Siendo la eutanasia un derecho fundamental a la integridad física y moral y a la libertad en tales contextos, como sostiene la STC 19/23, ningún legislador futuro podrá desconocerlo. La sentencia es acertada porque, más allá de las convicciones morales de la mayoría, argumenta convincente y lealmente sobre su ajuste al contenido moral de la Constitución de un Estado no confesional

La carga moral del tema de la eutanasia podía hacer creer que la influencia de las convicciones morales es excepcional y limitada a pocas sentencias, lo que es un error gravísimo, pues podrían citarse cientos de casos en que esas convicciones han sido decisivas.

Sin ir más lejos, la STC 148/2021 de 14 de julio sobre el estado de alarma, declaró —por un voto de diferencia— que el confinamiento por la covid (generalizado en todos los países) supuso una privación de libertad contraria a la Constitución y no una restricción legítima, como afirma el artículo 2 del Protocolo 4 al Convenio de Roma de 1950. Esa sentencia responde a una convicción moral de la libertad como algo irrestricto que no admite restricciones por razones de salud. Todo ello muestra, en mi opinión, cómo magistrados competentes e independientes no siempre pueden evitar —pese a la oposición de otros cinco— que sean sus personales convicciones morales (reflejo de similares convicciones de tono “libertario” difundidas en la época por algunos medios y líderes políticos) las que determinen su decisión creyendo, sinceramente sin duda, que interpretan el sentir de la Constitución, aun separándose de la convicción general de los tribunales constitucionales europeos y del Tribunal de Estrasburgo de que el confinamiento fue una restricción legítima.

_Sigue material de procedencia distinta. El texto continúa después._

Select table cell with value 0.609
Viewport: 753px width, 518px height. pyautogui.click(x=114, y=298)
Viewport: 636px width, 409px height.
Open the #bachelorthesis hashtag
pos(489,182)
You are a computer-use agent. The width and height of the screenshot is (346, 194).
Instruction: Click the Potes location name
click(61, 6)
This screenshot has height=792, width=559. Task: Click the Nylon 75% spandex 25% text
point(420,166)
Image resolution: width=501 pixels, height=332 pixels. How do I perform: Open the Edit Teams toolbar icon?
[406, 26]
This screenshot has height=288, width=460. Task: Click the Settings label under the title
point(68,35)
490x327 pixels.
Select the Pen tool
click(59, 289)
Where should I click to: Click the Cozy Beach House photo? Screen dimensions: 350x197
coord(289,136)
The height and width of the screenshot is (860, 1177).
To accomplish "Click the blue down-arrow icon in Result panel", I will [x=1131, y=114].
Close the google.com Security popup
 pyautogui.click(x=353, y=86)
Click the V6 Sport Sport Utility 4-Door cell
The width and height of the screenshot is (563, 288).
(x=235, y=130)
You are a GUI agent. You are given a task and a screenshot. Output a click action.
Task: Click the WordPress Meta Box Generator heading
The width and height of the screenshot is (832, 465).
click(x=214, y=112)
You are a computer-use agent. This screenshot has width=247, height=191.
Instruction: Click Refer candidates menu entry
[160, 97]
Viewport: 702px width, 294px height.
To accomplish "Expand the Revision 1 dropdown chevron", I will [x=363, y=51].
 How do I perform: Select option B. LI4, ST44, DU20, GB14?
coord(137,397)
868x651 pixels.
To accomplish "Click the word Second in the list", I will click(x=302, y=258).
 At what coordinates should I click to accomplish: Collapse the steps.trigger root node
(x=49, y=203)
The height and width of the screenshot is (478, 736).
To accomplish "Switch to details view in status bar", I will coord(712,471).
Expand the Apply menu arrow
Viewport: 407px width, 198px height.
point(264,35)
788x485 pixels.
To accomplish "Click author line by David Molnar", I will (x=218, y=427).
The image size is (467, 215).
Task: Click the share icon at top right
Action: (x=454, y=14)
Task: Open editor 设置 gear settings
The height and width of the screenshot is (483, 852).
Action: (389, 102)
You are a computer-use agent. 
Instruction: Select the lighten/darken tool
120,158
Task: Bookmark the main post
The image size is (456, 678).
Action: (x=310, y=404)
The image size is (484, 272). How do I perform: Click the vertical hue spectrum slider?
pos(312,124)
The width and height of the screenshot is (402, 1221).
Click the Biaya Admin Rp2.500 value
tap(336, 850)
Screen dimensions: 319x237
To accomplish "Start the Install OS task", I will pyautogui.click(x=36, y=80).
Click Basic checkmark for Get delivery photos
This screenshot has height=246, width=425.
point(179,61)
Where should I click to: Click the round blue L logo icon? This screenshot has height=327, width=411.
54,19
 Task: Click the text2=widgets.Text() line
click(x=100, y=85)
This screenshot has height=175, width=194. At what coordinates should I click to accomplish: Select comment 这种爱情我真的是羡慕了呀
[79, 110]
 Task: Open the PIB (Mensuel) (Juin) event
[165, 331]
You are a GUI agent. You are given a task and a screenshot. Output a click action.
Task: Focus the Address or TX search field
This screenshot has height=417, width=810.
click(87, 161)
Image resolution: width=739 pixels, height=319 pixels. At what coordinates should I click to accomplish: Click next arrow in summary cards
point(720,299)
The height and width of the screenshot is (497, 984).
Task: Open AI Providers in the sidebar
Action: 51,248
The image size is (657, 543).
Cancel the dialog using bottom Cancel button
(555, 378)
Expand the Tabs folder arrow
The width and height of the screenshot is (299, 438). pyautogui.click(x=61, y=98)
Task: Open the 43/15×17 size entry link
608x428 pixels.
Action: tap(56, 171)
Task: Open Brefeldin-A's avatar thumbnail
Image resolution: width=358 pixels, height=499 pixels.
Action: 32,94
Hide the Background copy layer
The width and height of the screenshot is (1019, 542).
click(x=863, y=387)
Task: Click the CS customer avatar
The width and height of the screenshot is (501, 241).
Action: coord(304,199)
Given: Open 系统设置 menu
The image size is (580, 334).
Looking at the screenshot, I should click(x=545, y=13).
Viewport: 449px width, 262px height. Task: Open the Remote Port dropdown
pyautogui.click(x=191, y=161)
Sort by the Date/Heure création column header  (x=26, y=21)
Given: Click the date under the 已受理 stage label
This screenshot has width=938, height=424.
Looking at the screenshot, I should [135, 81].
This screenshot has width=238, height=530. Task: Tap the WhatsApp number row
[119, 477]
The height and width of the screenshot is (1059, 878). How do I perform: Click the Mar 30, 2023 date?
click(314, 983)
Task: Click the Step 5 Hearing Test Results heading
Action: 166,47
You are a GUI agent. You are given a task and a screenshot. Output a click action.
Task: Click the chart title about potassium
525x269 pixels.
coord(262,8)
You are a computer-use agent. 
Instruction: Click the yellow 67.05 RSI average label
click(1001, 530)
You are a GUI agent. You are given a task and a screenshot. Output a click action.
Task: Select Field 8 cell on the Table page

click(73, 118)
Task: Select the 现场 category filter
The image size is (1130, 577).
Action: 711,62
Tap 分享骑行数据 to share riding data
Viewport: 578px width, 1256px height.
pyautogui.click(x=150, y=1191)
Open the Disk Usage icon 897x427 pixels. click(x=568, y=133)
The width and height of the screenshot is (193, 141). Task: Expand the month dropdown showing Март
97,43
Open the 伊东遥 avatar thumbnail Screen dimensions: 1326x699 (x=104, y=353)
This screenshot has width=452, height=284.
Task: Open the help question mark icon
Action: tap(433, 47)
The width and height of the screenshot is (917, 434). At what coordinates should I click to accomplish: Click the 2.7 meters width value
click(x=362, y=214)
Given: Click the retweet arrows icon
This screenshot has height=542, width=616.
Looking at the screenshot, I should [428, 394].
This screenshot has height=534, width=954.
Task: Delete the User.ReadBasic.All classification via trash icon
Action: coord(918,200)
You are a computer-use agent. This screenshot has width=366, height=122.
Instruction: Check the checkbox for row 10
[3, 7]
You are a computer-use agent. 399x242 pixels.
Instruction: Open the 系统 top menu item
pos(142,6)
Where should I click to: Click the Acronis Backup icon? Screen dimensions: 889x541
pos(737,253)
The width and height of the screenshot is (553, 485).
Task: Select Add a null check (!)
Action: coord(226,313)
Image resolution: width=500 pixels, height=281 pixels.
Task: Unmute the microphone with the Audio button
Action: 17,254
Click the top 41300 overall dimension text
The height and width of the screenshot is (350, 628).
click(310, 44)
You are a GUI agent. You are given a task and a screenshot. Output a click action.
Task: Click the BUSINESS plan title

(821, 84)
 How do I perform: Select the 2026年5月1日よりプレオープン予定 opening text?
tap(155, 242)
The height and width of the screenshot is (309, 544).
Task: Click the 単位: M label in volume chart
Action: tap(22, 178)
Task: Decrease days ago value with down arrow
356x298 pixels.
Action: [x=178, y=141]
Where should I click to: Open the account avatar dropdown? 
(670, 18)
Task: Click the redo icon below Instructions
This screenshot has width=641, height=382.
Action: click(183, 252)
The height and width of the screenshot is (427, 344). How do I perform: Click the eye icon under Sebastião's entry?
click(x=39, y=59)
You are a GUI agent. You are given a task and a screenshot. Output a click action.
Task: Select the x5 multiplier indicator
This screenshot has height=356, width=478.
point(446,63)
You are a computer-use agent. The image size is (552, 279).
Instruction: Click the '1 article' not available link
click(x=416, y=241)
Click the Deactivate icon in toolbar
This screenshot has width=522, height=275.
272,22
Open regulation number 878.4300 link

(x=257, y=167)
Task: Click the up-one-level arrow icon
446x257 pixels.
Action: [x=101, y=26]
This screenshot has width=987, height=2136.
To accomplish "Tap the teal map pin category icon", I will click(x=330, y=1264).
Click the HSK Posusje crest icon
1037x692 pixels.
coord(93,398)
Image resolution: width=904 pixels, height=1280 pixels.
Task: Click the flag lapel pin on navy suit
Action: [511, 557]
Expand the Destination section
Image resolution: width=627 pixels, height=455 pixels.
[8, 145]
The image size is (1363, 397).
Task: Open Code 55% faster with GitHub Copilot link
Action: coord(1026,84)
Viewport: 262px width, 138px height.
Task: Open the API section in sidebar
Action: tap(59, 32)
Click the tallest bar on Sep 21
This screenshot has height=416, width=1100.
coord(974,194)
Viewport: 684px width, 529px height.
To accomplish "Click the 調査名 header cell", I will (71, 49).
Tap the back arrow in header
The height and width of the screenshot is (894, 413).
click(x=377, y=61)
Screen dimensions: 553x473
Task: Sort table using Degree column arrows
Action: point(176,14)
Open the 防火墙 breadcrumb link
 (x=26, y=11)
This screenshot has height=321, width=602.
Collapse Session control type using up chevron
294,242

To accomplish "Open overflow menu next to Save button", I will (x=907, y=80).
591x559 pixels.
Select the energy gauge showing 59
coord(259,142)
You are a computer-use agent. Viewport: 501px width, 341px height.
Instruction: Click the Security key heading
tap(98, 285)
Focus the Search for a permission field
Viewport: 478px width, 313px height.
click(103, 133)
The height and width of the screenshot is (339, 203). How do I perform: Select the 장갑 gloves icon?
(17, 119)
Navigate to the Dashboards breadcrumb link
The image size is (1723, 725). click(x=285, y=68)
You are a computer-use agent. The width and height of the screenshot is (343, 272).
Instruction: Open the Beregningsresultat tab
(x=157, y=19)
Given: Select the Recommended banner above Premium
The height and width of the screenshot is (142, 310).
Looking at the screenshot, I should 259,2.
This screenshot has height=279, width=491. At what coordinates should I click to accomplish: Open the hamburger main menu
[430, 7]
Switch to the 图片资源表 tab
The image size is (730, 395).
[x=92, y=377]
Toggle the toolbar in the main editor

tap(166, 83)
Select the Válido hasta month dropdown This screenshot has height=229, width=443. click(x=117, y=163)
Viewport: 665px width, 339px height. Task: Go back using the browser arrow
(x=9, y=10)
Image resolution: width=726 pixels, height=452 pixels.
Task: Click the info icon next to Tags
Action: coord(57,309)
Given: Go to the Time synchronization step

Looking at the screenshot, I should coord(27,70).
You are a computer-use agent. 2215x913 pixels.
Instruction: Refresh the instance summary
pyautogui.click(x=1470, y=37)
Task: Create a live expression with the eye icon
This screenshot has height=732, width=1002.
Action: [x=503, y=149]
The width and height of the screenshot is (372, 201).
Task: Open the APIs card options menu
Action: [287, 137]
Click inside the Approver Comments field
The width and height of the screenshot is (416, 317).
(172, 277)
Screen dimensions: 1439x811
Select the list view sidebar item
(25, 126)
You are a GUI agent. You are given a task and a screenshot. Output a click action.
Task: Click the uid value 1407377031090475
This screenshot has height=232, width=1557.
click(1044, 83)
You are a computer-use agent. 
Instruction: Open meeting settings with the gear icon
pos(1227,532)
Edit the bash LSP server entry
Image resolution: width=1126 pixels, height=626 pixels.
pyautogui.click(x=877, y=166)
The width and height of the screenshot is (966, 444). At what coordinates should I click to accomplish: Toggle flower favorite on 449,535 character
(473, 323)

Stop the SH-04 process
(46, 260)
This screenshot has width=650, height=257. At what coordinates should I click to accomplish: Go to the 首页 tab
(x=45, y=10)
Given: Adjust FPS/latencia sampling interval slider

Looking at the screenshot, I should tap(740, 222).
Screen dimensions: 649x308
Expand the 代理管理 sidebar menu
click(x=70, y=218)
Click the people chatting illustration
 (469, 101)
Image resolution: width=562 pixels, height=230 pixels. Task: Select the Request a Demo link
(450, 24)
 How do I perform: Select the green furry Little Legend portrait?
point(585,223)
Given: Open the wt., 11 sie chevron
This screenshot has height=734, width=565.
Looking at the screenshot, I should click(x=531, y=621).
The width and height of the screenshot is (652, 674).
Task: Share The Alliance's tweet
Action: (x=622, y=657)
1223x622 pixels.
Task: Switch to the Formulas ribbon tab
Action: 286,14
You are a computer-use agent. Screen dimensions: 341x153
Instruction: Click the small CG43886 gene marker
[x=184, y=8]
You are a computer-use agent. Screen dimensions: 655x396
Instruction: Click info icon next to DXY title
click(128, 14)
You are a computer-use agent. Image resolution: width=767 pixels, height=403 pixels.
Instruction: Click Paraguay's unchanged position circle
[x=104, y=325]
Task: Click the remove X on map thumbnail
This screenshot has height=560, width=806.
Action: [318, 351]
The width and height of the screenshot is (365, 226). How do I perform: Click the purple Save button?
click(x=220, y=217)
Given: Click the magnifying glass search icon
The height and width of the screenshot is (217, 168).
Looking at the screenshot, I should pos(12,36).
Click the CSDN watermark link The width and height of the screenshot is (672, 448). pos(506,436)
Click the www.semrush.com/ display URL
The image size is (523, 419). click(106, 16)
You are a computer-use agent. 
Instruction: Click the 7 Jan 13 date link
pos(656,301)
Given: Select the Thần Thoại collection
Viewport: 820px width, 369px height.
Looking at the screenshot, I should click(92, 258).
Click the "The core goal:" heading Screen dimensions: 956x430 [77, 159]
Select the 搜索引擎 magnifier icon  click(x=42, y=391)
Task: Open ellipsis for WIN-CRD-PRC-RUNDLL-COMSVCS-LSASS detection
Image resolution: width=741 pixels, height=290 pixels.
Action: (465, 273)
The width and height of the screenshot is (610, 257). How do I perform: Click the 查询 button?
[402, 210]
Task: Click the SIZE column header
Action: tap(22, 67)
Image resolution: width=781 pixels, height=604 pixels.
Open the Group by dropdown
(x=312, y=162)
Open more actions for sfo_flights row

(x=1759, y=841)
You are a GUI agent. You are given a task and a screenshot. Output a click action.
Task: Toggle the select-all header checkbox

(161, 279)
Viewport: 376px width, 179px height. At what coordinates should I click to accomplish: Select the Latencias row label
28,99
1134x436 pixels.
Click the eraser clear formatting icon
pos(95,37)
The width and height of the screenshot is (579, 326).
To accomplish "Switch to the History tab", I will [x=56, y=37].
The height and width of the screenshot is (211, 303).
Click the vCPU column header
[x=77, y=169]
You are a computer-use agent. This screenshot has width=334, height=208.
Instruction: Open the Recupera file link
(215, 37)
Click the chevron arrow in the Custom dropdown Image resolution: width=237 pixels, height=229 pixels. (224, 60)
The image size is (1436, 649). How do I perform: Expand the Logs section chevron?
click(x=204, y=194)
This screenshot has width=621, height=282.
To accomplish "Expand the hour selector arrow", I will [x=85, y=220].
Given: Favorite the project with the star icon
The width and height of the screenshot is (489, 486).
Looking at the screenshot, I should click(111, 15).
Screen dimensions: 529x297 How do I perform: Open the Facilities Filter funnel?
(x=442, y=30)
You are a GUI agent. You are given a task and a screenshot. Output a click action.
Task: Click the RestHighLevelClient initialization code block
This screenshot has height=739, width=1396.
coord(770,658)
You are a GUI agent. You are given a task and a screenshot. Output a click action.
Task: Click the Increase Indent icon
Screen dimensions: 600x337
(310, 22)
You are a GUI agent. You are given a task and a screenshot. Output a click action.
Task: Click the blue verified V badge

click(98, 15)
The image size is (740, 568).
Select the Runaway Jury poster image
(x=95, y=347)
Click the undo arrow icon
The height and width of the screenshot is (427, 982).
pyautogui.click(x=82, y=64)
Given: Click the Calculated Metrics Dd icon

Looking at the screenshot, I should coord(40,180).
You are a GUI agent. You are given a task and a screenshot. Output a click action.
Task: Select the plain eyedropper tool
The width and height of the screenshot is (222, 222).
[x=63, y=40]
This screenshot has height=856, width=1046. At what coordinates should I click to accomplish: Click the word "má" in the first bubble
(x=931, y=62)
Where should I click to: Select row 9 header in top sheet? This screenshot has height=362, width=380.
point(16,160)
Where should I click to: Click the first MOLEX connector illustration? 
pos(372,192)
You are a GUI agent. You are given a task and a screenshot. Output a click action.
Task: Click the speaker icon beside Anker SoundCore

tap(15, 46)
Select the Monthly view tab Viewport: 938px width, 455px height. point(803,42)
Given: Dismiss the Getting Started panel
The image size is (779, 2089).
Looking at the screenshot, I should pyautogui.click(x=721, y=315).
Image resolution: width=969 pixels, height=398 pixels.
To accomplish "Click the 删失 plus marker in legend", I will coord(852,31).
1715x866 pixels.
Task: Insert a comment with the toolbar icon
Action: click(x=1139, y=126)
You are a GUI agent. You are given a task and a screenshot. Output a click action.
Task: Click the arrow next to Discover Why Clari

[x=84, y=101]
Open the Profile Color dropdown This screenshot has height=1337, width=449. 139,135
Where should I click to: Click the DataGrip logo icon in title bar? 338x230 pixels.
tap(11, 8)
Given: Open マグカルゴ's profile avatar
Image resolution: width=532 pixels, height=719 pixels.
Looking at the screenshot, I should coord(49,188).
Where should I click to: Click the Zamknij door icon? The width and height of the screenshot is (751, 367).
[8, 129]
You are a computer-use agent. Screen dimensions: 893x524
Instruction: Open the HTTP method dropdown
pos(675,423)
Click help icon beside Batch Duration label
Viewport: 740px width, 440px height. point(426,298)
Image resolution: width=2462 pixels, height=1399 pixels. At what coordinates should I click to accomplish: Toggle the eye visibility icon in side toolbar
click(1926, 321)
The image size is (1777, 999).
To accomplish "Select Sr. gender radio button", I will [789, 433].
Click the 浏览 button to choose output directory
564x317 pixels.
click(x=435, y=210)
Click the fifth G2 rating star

En EE UU, Neil Gorsuch —el más extremista de los magistrados del Supremo nombrados por Trump— coincidía con la postura de nuestro tribunal cuando declaró en una conferencia en mayo pasado, con escándalo de expertos y de la prensa liberal más acreditada, que los confinamientos de la covid fueron la más grave violación de los derechos civiles de toda la historia americana al impedir la libertad de circulación (con olvido de las discriminaciones de afroamericanos hasta Johnson).

Esa influencia de las convicciones morales personales no ocurre solo en el nivel del Tribunal Constitucional, sino que se produce en todos los niveles y en todas las jurisdicciones (incluida la penal), siendo particularmente relevante el Tribunal Supremo por sentar doctrina que complementa el ordenamiento jurídico.

La cuestión es cómo impedir que las convicciones morales singulares de cada magistrado prevalezcan y sustituyan la búsqueda conjunta, objetiva y sincera por todos ellos de la dimensión moral más plausible que subyace bajo la Constitución y las leyes.

Lo indispensable para impedirlo es no engañarnos y empezar por reconocer el riesgo de esa sustitución en cuestiones morales conflictivas y zonas fronterizas sin referente objetivo que discierna lo verdadero y lo falso. A partir de ahí, centrarse en lo esencial para evitar esa sustitución: que la selección de quienes integren los tribunales garantice la presencia proporcional entre los designados de las distintas convicciones morales existentes en la sociedad en cada momento. De esa forma, al argumentar y decidir, todos serán conscientes de su diversidad de posiciones y de su obligación de encontrar el significado más ajustado a una Constitución no confesional y a la realidad social del tiempo.